### WHAT YOU WILL DO
Could you restate the data word for word and drop the pictures?

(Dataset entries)
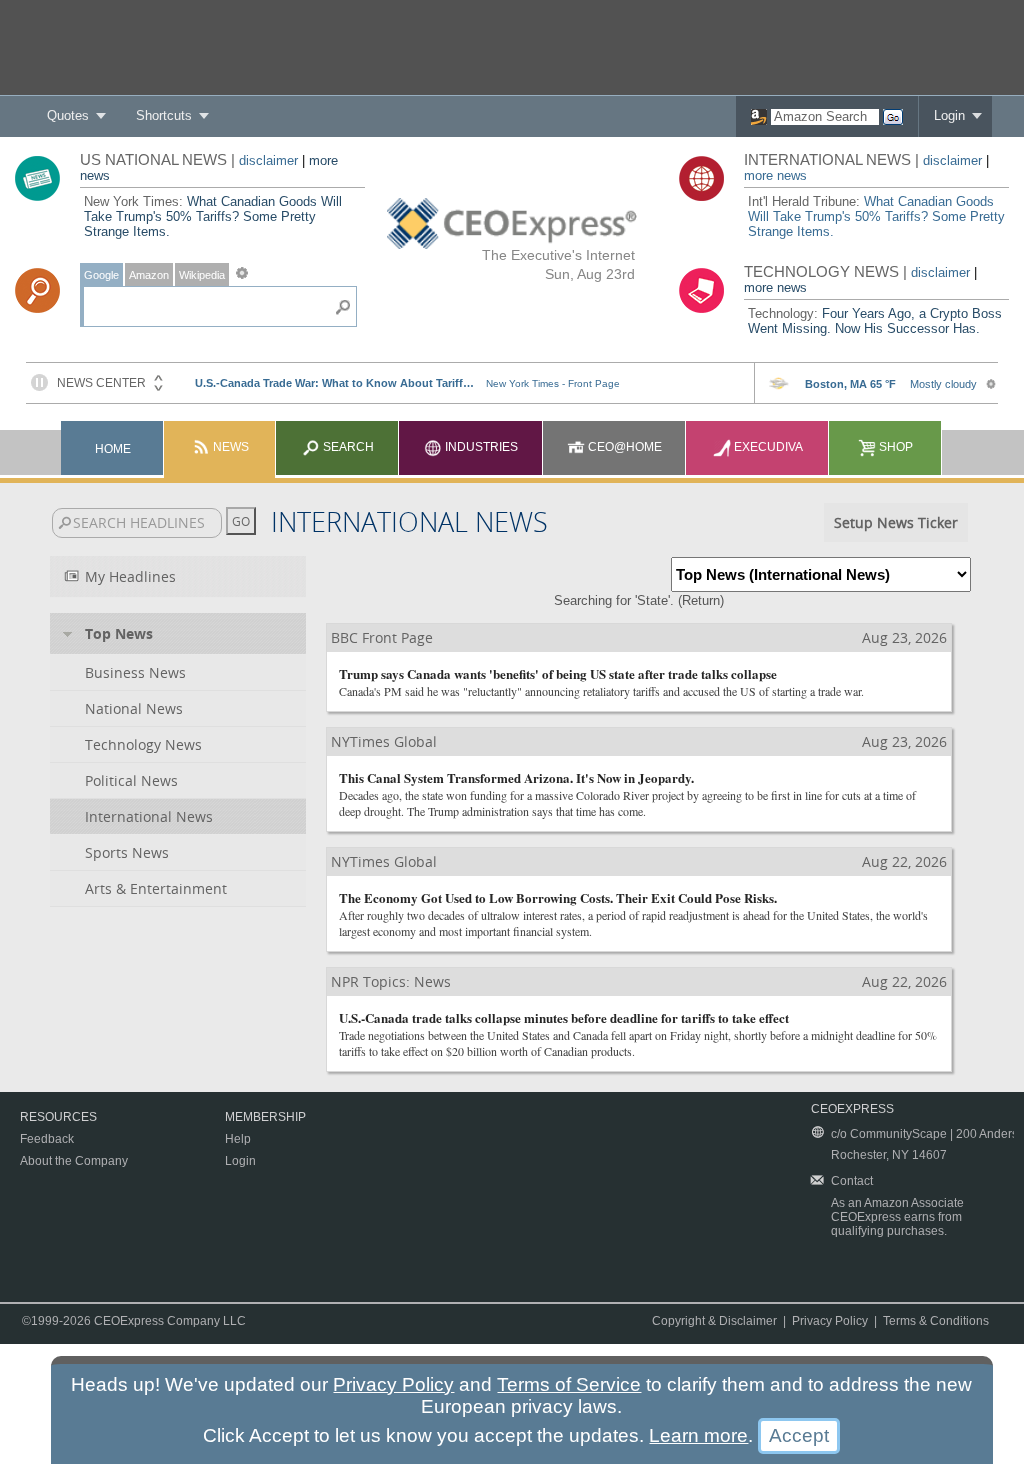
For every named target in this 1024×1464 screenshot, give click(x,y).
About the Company (74, 1161)
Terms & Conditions (936, 1321)
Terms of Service (569, 1384)
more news (775, 175)
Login (949, 115)
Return (701, 600)
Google (101, 275)
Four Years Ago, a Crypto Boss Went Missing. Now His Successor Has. (875, 321)
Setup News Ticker (896, 522)
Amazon (149, 275)
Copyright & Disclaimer (714, 1321)
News (229, 447)
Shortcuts (164, 115)
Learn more (698, 1435)
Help (238, 1139)
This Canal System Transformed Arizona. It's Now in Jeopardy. (516, 777)
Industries (480, 447)
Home (113, 449)
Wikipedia (202, 275)
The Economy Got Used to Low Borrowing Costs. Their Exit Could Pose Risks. (558, 897)
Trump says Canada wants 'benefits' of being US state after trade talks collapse (558, 673)
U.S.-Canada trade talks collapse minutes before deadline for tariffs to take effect (564, 1017)
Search (347, 447)
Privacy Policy (830, 1321)
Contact (852, 1181)
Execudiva (767, 447)
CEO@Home (623, 447)
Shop (894, 447)
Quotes (68, 115)
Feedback (47, 1139)
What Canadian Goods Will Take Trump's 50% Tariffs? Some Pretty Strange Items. (213, 216)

### PROBLEM SOLUTION
For every named target in this 1024×1464 screenshot, give click(x,y).
About the Company (74, 1161)
Terms & Conditions (936, 1321)
Terms of Service (569, 1384)
more news (775, 175)
Login (949, 115)
Return (701, 600)
Google (101, 275)
Four Years Ago, a Crypto Boss Went Missing. Now His Successor Has. (875, 321)
Setup News Ticker (896, 522)
Amazon (149, 275)
Copyright & Disclaimer (714, 1321)
News (229, 447)
Shortcuts (164, 115)
Learn more (698, 1435)
Help (238, 1139)
This Canal System Transformed Arizona. It's Now in Jeopardy. (516, 777)
Industries (480, 447)
Home (113, 449)
Wikipedia (202, 275)
The Economy Got Used to Low Borrowing Costs. Their Exit Could Pose Risks. (558, 897)
Trump says Canada wants 'benefits' of being US state after trade talks collapse (558, 673)
U.S.-Canada trade talks collapse minutes before deadline for tariffs to take effect (564, 1017)
Search (347, 447)
Privacy Policy (830, 1321)
Contact (852, 1181)
Execudiva (767, 447)
CEO@Home (623, 447)
Shop (894, 447)
Quotes (68, 115)
Feedback (47, 1139)
What Canadian Goods Will Take Trump's 50% Tariffs? Some Pretty Strange Items. (213, 216)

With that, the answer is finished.